孟云泽看向叶舒云,她亦是女子,推己及人,动恻隐之心也是在所难免,只是他实在无法认可她不假思索便贸贸然以身犯险的做法:“不是我认为你做得不对,而是我希望你能保护好自己,不要鲁莽行事。”

叶舒云满怀期待:“师兄担心我?”

且不论叶舒云是他师妹,哪怕是随随便便一个不相识的人这般冲动行事,他都会担心。孟云泽坦荡道:“自然。”

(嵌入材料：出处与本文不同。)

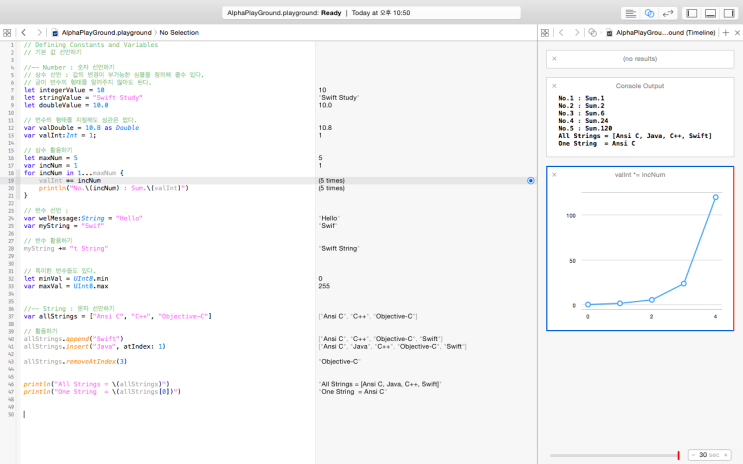Toggle the left navigator panel

(x=692, y=13)
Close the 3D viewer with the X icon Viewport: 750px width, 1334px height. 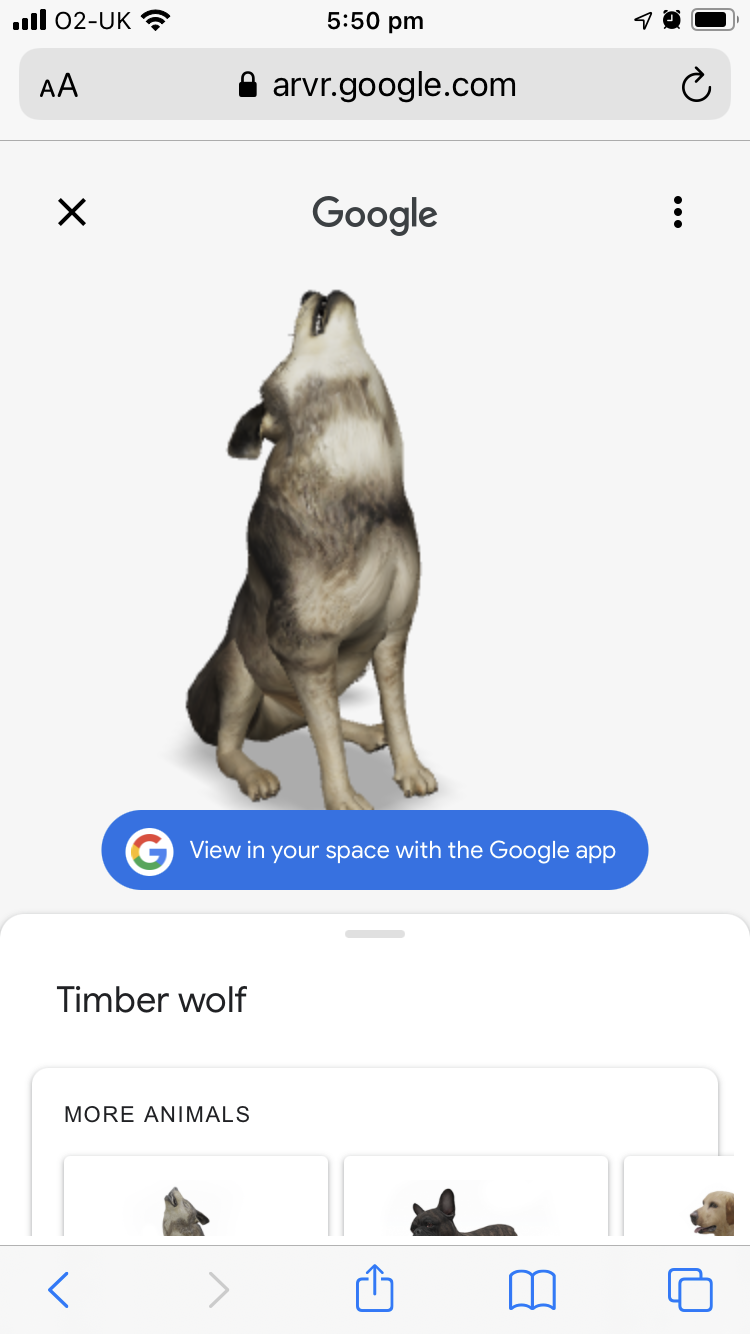[x=72, y=212]
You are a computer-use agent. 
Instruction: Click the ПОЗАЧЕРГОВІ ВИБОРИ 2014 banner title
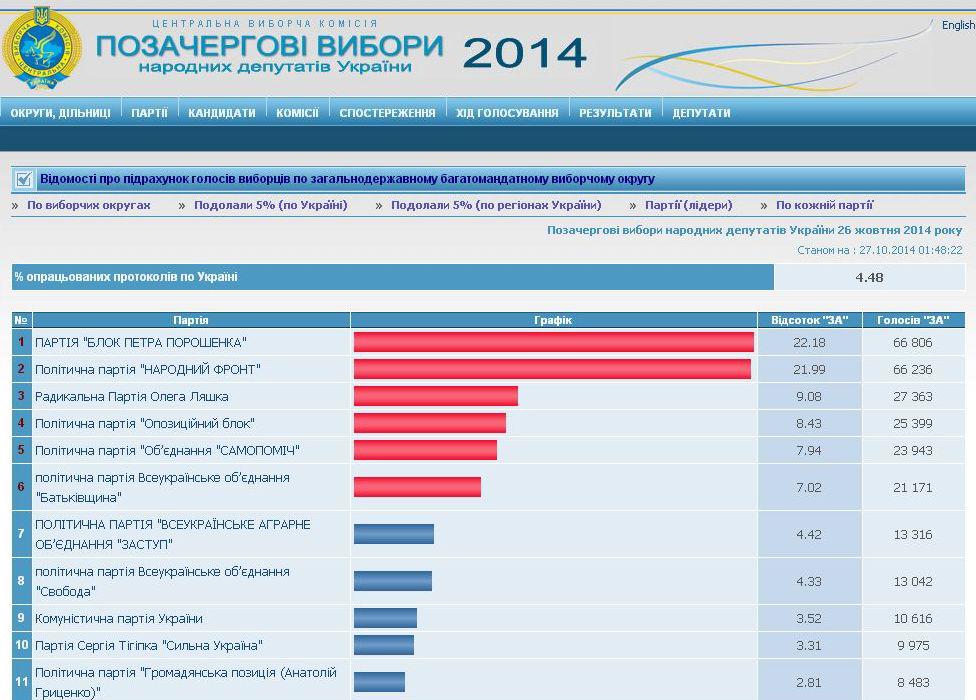340,52
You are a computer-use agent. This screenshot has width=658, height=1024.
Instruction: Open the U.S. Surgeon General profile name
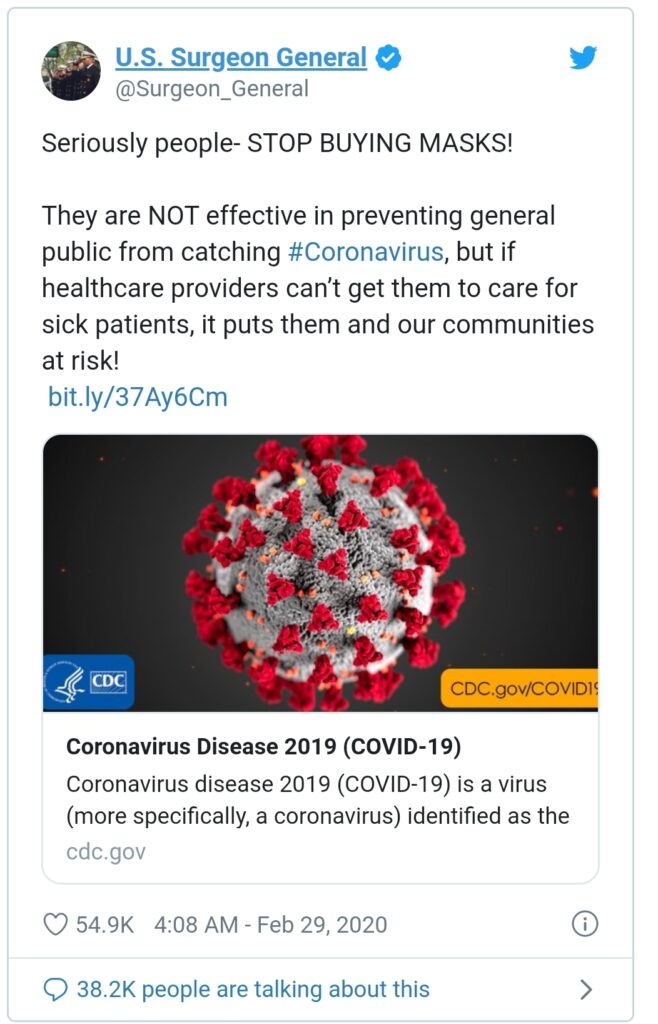[241, 57]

他的坦荡本应该让她落寞的,可她的心却不争气,一听见他说担心,她的心早已经美得飘到九霄云外,仿佛他对她也有一丁点儿想法似的,她道:“谢师兄,可我敢这么做全是因为师兄在这里。”

“因为我?”

“虽说师兄早已结业,可我与师兄好歹是同门,师兄总不至于让我出事罢?再者而言,师兄侠义心肠,身手了得,昔年蒙古大汗都败在师兄手上,我还有什么可担心的?”

这一连串高帽一股脑儿落在孟云泽头上,他便是不看好叶舒云的莽撞做法,此刻也已经被叶舒云逗得顾不上,只笑了笑让叶舒云打住。

月色清明,街市寂然,她稍一低头就能看见她与孟云泽的影子,她悄悄用手比划了一下,她的影子和孟云泽的影子只隔了三指的距离。